According to the FDIC’s Quarterly Banking Profile (QBP) for June 30, 2018, bank industry loans to consumers increased nearly five and half percent from June 30, 2017 to June 30, 2018. Credit card loans, a subset of those consumer loans, increased 7.4% during the same time frame. For the most part, consumers are managing credit card debt well.

In fact, according to the QBP, consumers are handling most of their bank debt judiciously.  And, if you look at the graph (below) you’ll see that consumers who use community banks instead of BIG banks are doing the best.

On Thursday (10/4/2018), the American Bankers Association (ABA) released its own report on its consumer delinquency rate survey. The ABA report has a more detailed breakdown on loan types but does not have the benefit of breaking down community banks from other banks. That has been left to us, and combing the two reports, we found some very telling data.

The ABA defines delinquent as 30 days or more past due. The FDIC Quarterly Banking Profile (QBP) breaks delinquencies down farther (as pictured below). We can clearly see that from 30-89 days past due, community banks don’t hold much of an edge over the industry as a whole (just 2 basis points—1.30% vs. 1.32%). But that changes as we get to more serious delinquencies. Loans delinquent 90 days or more represent just 0.62% of consumer loans at community banks but account for 0.88% of the industry. And, at 1.19%, consumer loan charge-offs at community banks are 120 basis points (or 1.2 percentage points) lower than the banking industry as a whole.  That’s great news, but in  a tribute to the late Paul Harvey, here’s “The Rest of the Story”.
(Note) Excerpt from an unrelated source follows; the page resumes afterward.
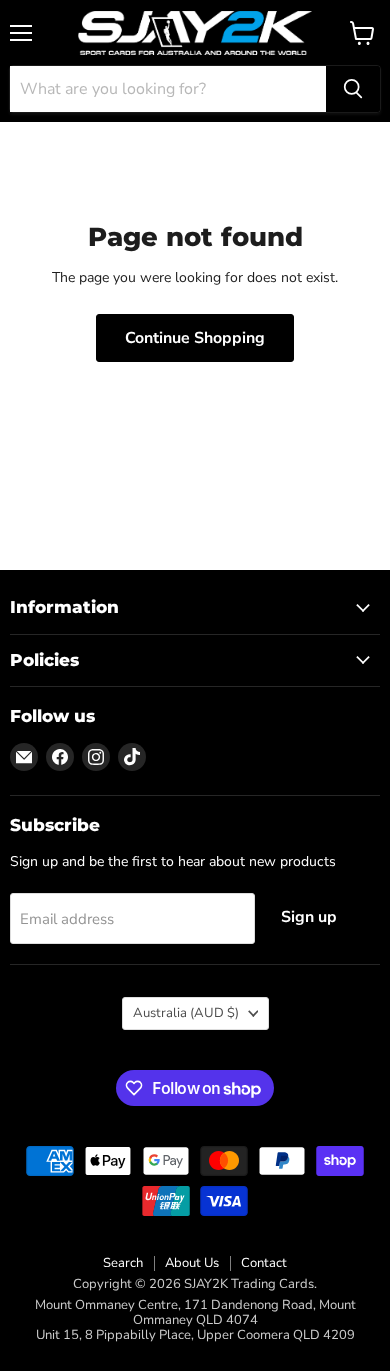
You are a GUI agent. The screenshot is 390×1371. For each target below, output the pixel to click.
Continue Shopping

While most loan categories showed improvement in delinquency rates this quarter, home equity loans faltered. According to the ABA, delinquency rates for both home equity loans and home equity lines of credit (HELOCs) were both up. While they remain well below their respective 15-year averages of 3.00% and 1.21%, delinquent home equity loans were up 12 basis points during the second quarter while HELOCs were up one basis point.
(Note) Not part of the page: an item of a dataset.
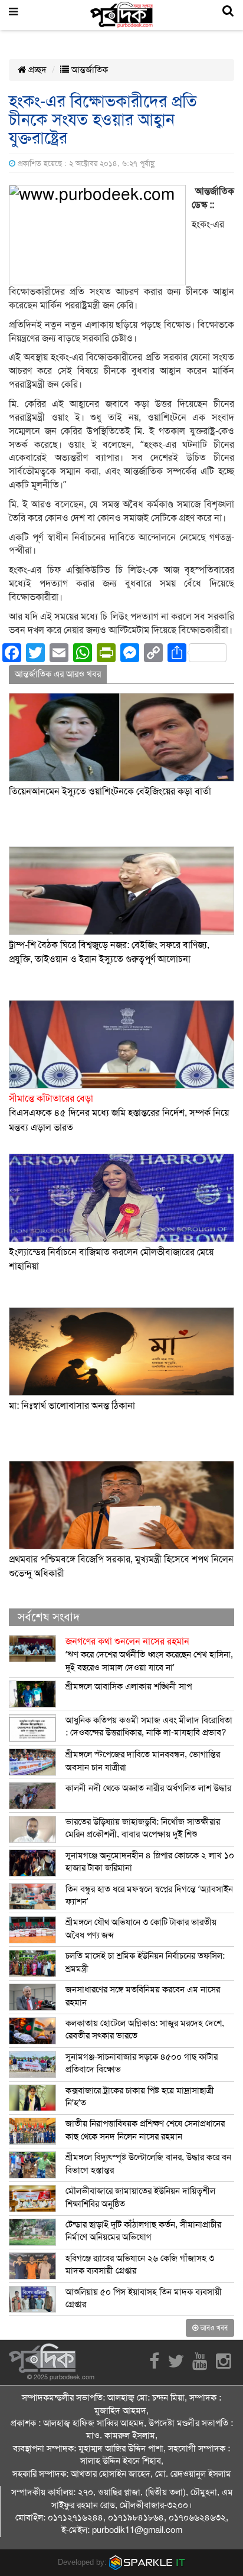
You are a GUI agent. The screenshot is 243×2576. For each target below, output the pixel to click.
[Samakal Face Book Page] (154, 2364)
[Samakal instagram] (223, 2364)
Now we turn back to the QBP to find that the primary blame for these rising delinquencies does NOT lie with community banks, but with  credit card banks. There are currently only 12 banks labeled with this specialization, and you know them. These banks include: Chase Bank USA; Capital One; American Express NB; Discover Bank; Synchrony Bank and seven others. According to the QBP,  home equity loans 90 days or more past due at ALL FDIC-insured banks represent 2.38% of the total. Banks that specialize in consumer lending have a delinquency rate of just 1.65%. Credit card banks, on the other hand, have a whopping 48.19%! And that’s not all, the charge-off rate for these loans at all U.S. banks at 6/30 was just 0.07%; at credit card banks it was 83.73%. (Talk about skewing a bell curve.) So, render therefore unto credit card banks your Jumbo CDs (as they usually have good rates), but think twice when taking out a home equity loan.